[MATERIAL PROVIDED — start]
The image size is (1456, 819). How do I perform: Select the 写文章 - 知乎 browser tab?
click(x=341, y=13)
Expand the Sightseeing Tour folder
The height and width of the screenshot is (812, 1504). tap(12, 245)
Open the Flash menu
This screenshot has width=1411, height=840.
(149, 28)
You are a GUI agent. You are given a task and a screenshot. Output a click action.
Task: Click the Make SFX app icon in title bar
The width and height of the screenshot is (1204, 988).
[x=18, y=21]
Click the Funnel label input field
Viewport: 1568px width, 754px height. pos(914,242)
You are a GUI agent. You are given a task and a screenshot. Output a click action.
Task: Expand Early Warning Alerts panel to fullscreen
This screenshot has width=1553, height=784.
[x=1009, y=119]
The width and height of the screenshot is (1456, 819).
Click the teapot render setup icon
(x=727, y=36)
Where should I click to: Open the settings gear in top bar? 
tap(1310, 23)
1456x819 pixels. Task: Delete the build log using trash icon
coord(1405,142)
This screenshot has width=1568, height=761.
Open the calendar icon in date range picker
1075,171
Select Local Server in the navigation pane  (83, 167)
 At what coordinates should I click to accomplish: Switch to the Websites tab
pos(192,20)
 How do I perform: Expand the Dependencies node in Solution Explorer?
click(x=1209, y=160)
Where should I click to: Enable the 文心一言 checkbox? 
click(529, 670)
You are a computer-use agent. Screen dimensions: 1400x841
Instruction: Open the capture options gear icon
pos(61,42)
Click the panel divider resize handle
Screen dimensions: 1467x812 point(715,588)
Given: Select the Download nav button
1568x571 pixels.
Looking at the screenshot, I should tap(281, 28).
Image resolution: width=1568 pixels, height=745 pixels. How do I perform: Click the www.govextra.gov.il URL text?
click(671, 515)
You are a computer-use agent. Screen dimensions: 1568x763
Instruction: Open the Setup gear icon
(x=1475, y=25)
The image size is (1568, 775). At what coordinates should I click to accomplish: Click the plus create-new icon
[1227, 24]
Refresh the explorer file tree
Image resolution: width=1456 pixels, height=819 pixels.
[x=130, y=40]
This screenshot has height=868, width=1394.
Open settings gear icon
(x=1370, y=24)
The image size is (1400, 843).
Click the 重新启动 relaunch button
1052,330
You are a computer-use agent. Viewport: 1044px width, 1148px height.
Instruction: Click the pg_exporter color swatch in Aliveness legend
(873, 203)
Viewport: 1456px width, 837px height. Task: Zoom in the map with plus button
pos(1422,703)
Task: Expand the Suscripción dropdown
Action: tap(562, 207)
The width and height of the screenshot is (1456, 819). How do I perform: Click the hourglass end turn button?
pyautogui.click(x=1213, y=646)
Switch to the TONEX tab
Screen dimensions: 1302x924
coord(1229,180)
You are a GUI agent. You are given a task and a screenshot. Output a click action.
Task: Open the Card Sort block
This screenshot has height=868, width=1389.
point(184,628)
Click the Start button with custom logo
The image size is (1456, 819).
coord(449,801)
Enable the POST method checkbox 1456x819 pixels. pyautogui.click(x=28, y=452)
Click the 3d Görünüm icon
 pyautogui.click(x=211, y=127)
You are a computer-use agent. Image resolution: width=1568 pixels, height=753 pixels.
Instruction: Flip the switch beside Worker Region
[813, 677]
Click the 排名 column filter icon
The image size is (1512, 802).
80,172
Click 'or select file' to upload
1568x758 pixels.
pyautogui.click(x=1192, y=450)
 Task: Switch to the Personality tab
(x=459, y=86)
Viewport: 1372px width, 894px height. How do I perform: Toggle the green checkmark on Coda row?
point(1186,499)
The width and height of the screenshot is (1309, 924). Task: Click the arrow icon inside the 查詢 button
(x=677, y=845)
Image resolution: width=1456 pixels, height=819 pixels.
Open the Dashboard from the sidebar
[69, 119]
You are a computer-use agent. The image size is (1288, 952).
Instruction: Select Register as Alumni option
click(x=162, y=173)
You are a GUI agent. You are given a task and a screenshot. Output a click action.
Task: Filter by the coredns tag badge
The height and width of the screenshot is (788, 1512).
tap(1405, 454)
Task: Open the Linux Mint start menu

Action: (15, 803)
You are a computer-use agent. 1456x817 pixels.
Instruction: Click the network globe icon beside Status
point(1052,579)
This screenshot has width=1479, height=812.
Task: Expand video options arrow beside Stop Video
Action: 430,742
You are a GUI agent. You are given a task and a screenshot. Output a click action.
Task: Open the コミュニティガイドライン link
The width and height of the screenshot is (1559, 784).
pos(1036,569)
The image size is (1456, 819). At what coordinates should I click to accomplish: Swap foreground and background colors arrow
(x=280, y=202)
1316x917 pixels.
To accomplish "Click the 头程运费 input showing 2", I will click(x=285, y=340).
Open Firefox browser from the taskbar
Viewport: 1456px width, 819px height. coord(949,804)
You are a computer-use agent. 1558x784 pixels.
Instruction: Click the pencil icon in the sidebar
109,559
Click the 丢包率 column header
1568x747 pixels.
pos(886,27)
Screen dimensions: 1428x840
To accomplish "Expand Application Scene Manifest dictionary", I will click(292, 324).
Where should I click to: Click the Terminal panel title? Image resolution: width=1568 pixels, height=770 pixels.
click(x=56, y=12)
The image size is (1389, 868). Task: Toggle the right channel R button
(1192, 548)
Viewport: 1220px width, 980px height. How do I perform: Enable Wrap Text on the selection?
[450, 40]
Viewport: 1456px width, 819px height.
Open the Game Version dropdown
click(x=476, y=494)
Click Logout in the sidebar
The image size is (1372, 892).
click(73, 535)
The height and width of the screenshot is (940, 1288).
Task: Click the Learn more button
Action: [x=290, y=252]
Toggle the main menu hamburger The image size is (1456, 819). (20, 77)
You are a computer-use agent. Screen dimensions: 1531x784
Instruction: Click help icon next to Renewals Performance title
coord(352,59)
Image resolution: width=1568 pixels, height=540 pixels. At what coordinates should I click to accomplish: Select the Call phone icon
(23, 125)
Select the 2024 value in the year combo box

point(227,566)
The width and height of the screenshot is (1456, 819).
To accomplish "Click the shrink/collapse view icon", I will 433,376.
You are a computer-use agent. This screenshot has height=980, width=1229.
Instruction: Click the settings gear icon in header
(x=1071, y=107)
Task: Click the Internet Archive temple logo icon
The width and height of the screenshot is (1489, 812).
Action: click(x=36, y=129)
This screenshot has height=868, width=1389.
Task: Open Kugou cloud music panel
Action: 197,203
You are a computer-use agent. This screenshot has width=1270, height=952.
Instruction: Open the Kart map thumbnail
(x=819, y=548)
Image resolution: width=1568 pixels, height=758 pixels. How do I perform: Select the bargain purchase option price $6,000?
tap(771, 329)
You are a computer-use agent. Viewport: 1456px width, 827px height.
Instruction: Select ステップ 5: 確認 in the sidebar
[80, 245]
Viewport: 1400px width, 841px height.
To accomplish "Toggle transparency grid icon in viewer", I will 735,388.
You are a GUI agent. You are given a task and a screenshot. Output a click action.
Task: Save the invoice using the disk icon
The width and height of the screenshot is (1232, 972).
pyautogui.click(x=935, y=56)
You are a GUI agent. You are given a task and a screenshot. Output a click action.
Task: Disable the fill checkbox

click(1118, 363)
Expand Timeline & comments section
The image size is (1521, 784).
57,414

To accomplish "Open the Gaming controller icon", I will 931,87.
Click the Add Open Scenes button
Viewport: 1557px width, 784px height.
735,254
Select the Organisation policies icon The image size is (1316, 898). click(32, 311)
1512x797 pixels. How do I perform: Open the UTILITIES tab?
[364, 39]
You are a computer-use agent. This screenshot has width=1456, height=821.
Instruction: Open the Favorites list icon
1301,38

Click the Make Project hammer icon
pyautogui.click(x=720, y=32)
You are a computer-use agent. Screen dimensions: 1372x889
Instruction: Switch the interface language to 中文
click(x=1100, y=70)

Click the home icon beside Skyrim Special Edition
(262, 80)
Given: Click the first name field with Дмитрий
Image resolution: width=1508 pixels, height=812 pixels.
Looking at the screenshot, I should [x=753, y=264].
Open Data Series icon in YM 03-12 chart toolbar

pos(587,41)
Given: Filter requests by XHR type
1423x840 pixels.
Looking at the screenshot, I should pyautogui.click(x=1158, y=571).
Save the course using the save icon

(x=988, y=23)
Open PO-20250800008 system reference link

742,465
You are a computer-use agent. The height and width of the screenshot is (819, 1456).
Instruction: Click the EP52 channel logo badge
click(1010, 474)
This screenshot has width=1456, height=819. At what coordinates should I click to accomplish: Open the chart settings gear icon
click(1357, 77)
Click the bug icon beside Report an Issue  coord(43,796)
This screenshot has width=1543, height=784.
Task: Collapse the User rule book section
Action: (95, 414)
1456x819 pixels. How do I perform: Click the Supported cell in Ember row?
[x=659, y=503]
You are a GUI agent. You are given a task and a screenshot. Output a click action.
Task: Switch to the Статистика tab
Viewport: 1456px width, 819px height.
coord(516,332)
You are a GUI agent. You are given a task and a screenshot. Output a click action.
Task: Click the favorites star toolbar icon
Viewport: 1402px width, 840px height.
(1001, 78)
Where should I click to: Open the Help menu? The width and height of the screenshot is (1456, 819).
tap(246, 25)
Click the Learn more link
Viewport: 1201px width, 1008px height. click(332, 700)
[MATERIAL PROVIDED — finish]
▸ **ABOUT THIS TASK**
In your answer, include only the lines above starting at the line that holds "Where should I click to: Enable" and ending at the line that holds "You are a computer-use agent. Viewport: 1044px", copied exactly.

▸ **EXERCISE ANSWER**
Where should I click to: Enable the 文心一言 checkbox? 
click(529, 670)
You are a computer-use agent. Screen dimensions: 1400x841
Instruction: Open the capture options gear icon
pos(61,42)
Click the panel divider resize handle
Screen dimensions: 1467x812 point(715,588)
Given: Select the Download nav button
1568x571 pixels.
Looking at the screenshot, I should tap(281, 28).
Image resolution: width=1568 pixels, height=745 pixels. How do I perform: Click the www.govextra.gov.il URL text?
click(671, 515)
You are a computer-use agent. Screen dimensions: 1568x763
Instruction: Open the Setup gear icon
(x=1475, y=25)
The image size is (1568, 775). At what coordinates should I click to accomplish: Click the plus create-new icon
[1227, 24]
Refresh the explorer file tree
Image resolution: width=1456 pixels, height=819 pixels.
[x=130, y=40]
This screenshot has height=868, width=1394.
Open settings gear icon
(x=1370, y=24)
The image size is (1400, 843).
Click the 重新启动 relaunch button
1052,330
You are a computer-use agent. Viewport: 1044px width, 1148px height.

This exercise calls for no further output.